Thanks for the continued great work taking a look at these fundamental details (that heretofore had seemingly been overlooked due likely to their being “small” details within the huge Asterisk&app-rpt codebase). A few notes on your notes:
- A first important point is that even if a repeater system or radio has only a narrow audio bandwidth such as 3–3.5 KHz, it is much better to sample at at least 4x that frequency. Almost all pro audio equipment nowadays runs at 96KHz sample rates, which gives theoretical frequency response to 48KHz – which though twice as far up as anyone can actually hear is done so that sharp low-pass filters and the corresponding signal degradation and phase nonlinearities that those typically introduce do not impact audible frequencies or transient detail.
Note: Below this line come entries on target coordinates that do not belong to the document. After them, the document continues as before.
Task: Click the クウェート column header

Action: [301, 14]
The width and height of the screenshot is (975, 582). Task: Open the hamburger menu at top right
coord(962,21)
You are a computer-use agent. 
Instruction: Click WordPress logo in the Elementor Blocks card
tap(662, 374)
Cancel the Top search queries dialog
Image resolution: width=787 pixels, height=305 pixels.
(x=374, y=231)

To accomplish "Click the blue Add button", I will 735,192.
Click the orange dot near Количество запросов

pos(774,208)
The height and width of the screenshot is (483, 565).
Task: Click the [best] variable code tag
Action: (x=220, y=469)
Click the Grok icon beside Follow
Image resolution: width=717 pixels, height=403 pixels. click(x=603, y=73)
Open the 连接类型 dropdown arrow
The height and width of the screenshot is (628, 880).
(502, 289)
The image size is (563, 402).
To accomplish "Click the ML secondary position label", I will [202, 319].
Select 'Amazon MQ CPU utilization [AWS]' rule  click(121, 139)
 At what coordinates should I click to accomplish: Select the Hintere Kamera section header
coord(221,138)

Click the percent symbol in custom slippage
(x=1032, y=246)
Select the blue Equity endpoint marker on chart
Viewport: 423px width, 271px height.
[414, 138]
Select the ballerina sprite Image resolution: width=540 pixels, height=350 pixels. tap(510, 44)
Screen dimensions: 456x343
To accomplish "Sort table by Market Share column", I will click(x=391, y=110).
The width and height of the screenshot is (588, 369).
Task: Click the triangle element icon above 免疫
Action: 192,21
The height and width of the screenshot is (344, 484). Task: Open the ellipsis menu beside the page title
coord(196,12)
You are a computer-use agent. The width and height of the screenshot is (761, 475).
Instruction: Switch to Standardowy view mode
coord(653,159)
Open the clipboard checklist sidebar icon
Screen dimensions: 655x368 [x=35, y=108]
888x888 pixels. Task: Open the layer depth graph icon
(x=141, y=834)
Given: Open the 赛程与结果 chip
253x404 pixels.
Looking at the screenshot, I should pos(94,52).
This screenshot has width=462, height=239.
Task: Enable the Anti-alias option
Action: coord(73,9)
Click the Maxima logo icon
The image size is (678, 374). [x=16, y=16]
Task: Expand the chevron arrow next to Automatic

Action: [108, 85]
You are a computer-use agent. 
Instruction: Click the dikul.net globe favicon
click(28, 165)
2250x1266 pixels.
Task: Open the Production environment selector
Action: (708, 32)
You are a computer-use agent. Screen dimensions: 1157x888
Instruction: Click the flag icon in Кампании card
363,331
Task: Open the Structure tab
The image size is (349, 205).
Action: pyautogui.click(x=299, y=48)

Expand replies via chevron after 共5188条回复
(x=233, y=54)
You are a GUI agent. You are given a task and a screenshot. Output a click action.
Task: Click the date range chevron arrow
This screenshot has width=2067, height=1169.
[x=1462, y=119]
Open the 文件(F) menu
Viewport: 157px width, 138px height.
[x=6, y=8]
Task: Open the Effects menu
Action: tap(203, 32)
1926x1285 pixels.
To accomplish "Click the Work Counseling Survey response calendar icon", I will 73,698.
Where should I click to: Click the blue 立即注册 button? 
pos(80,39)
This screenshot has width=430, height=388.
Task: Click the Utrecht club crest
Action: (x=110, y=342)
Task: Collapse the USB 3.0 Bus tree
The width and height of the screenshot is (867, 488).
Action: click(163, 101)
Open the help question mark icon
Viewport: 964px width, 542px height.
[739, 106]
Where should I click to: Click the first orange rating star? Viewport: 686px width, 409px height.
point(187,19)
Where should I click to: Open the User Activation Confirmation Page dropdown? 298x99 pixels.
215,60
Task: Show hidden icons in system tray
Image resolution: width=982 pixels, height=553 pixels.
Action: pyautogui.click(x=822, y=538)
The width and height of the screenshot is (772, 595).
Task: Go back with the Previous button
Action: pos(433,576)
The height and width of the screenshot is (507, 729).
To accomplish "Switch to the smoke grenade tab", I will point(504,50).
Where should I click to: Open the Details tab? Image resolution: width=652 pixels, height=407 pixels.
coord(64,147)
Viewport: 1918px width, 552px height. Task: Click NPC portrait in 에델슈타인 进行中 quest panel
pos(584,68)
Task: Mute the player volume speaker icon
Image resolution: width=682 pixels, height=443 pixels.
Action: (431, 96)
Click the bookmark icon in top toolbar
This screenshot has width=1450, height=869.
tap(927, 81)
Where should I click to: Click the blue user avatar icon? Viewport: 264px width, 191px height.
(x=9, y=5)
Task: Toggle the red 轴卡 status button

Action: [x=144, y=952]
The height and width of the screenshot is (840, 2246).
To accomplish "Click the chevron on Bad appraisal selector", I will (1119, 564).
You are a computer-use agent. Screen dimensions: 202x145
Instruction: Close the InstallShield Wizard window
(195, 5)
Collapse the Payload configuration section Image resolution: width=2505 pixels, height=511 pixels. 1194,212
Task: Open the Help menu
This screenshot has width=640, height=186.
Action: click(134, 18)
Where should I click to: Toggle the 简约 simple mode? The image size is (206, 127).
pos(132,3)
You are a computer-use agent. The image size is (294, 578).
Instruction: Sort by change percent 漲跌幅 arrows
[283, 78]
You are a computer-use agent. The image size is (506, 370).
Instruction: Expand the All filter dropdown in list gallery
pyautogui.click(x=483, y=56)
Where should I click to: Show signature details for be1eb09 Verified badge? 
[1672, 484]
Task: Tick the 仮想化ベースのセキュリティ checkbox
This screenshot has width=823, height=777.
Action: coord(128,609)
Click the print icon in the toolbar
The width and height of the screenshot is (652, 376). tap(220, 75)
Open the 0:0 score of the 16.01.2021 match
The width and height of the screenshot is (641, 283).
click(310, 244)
Thus 16K codecs will definitely sound better than 8K even on standard 5KHz deviation FM systems. This kind of difference is not always immediately apparent but on some signals and with extended listening it definitely can make a noticeable improvement. Also, a 16K sample rate does not always equate to twice the actual network bandwidth if a codec is used that does some level of data compression. For example a jpg or png file at half the number of pixels may be only 40% smaller, which might then equate to only a 30% difference in network bandwidth with packet overhead.
- It would be nice to quantify how much difference the current filtering in ASL3 actually makes. This could be done by running an audio test file from one node to another (ie. 48K in → 8K IAX → 48K out) with a series of tones spaced ~1/12th octave from 20-20K Hz and then look at the distortion resulting for each tone. Ideally there should be no more than 0.1% total distortion, which corresponds to a 60dB audio SNR. It would be fairly easy to automate this sort of test in C++ / python.
- Re. scalability, yes there should definitely be no need to individually resample/filter every outgoing audio stream. With that properly optimized I would imagine & should have no trouble at all with 1K connections on a decent cloud VM.